A une époque où la mobilité des individus tend à s'accroître, notamment en raison de la situation du marché de l'emploi, au moment où la fiscalité intercantonale reste disparate, des mesures tendant à retenir la population à Genève ne doivent pas être négligées.

Au vu de toutes ces raisons, il convient de favoriser l'accession à la propriété de son logement.

A l'heure actuelle, l'accession à la propriété est encouragée par diverses mesures, tant sur le plan fédéral que dans notre canton.

Sur le plan fédéral:

1. La possibilité d'utiliser les fonds du deuxième pilier à titre de fonds propres ou pour garantir un prêt, en application de la loi fédérale sur l'encouragement à la propriété du logement au moyen de la prévoyance professionnelle entrée en vigueur le 1er janvier 1995.

2. L'aide fédérale, instituée par la loi fédérale encourageant la construction et l'accession à la propriété de logements, du 4 octobre 1974 (LCAP). En application de cette loi, la Confédération procure, cautionne ou accorde des prêts au candidat à l'accession à la propriété. Par ailleurs, afin d'abaisser les charges initiales du nouveau propriétaire à 5,3% (taux en vigueur aujourd'hui) du prix de revient ou d'acquisition du logement, elle lui procure des avances remboursables, appelées abaissement de base. En vue d'abaisser encore les charges du propriétaire, la Confédération peut verser, à certaines conditions, des abaissements supplémentaires. Ces avances-là ne sont remboursables que si le propriétaire revend l'objet dans les 25 ans en réalisant un bénéfice.

A Genève:

1. Le subventionnement de type HLM/PPE, introduit dans la loi générale sur le logement et la protection des locataires, du 4 décembre 1977 (LGL), permet de mettre l'acquéreur d'un appartement construit en propriété par étages au bénéfice d'une subvention fondée sur les normes HLM.

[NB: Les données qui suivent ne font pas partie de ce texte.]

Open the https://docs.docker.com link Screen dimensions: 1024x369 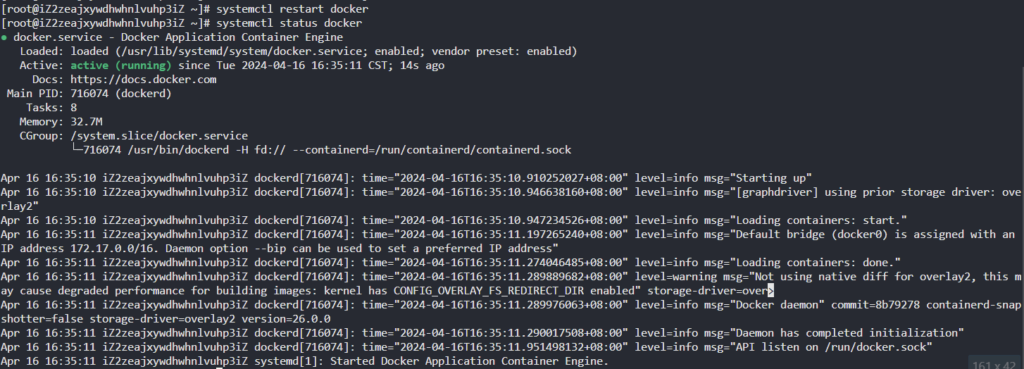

 Il est à relever que les abaissements supplémentaires prévus par la LCAP (voir ci-dessus) peuvent, à certaines conditions, être cumulés avec un subventionnement HLM/PPE.

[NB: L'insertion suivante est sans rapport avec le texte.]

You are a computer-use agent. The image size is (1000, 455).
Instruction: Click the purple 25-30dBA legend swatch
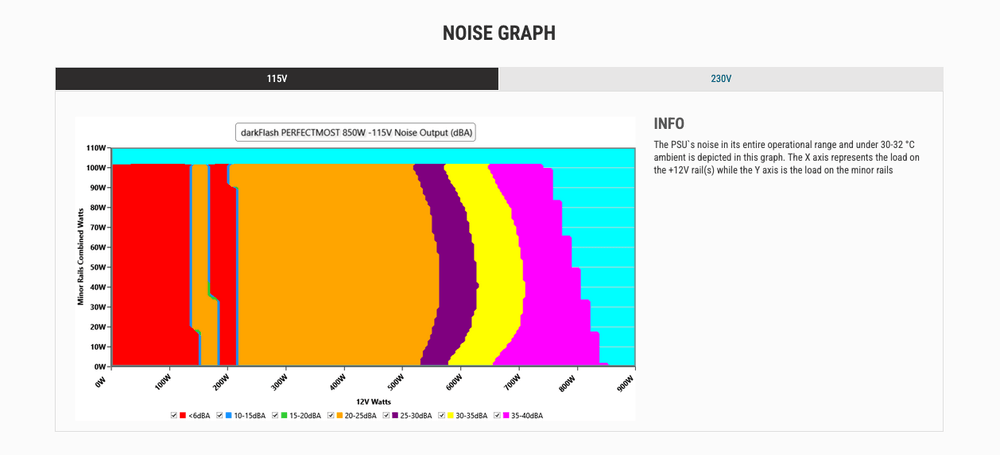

2. La loi encourageant l'accession à la propriété par l'épargne-logement, du 26 septembre 1969, qui a pour but d'aider les candidats à la propriété individuelle à constituer un livret d'épargne-logement auprès d'un établissement agréé en leur ouvrant un compte de primes auprès de la caisse de l'Etat et en leur accordant des facilités fiscales, sous forme d'exonération de l'impôt sur le revenu net et la fortune nette afférente au logement acquis au bénéfice de cette loi, ainsi que de l'impôt immobilier complémentaire.

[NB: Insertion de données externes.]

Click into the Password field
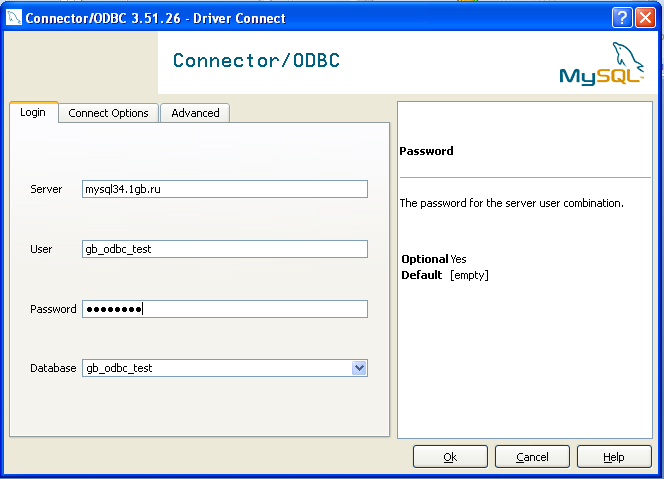664x479 pixels. pyautogui.click(x=224, y=309)
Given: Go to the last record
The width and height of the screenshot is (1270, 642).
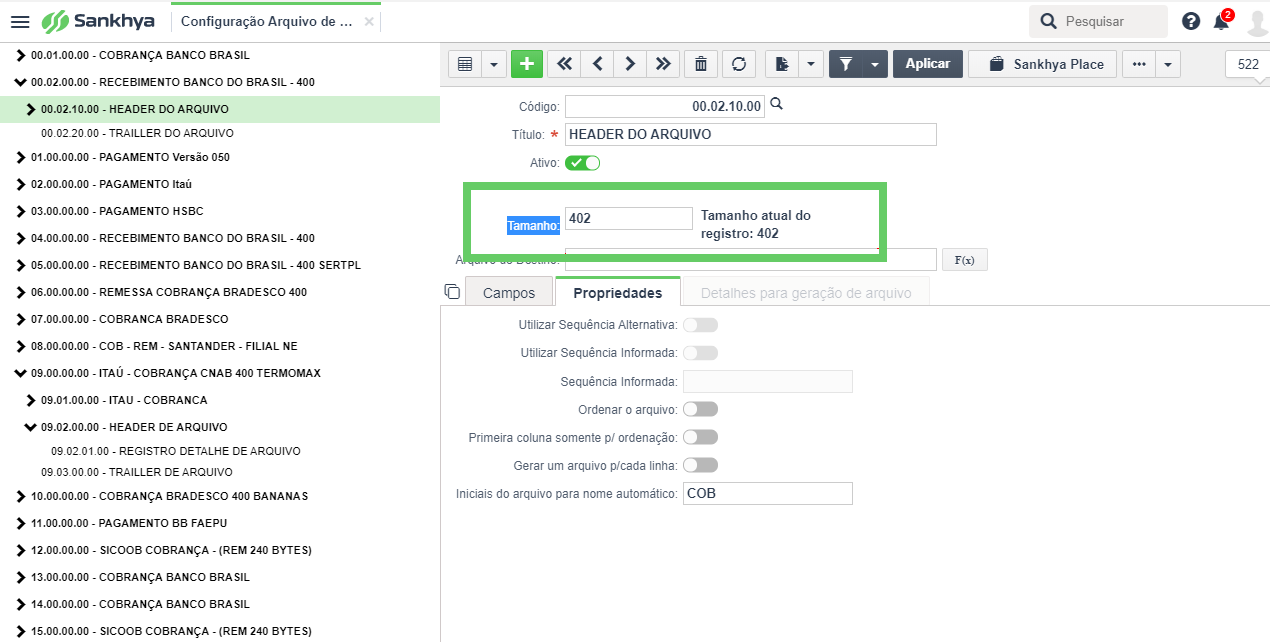Looking at the screenshot, I should pos(662,64).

 Cette loi autorise également l'Etat à se porter caution simple pour une durée maximum de 10 ans et jusqu'à concurrence de 20% de la valeur de gage du logement.

Au vu de l'existence de toutes ces aides, l'on pourrait être tenté de penser qu'il n'est pas nécessaire de compléter le système par une nouvelle forme d'encouragement à l'accession à la propriété. Tel est pourtant bien le cas. En effet, le bilan de la mise en oeuvre des aides présentées ci-dessus démontre leur insuffisance.

Il a été constaté que les fonds du deuxième pilier gérés à Genève étaient trop souvent mis à contribution par des frontaliers pour acquérir leur logement en France voisine. Par ailleurs, les montants disponibles pour les jeunes couples de la classe moyenne intéressés par l'acquisition de leur logement lorsqu'ils envisagent d'avoir des enfants est généralement insuffisant pour leur permettre d'atteindre les 20% de fonds propres exigés par les établissements bancaires.

Les effets de l'aide fédérale sont limités puisque seuls 59 propriétaires individuels en bénéficient actuellement. Cela est probablement dû à la méconnaissance de cette loi fédérale par les accédants potentiels genevois et par le peu d'information promotionnelle qui en a été faite dans notre canton.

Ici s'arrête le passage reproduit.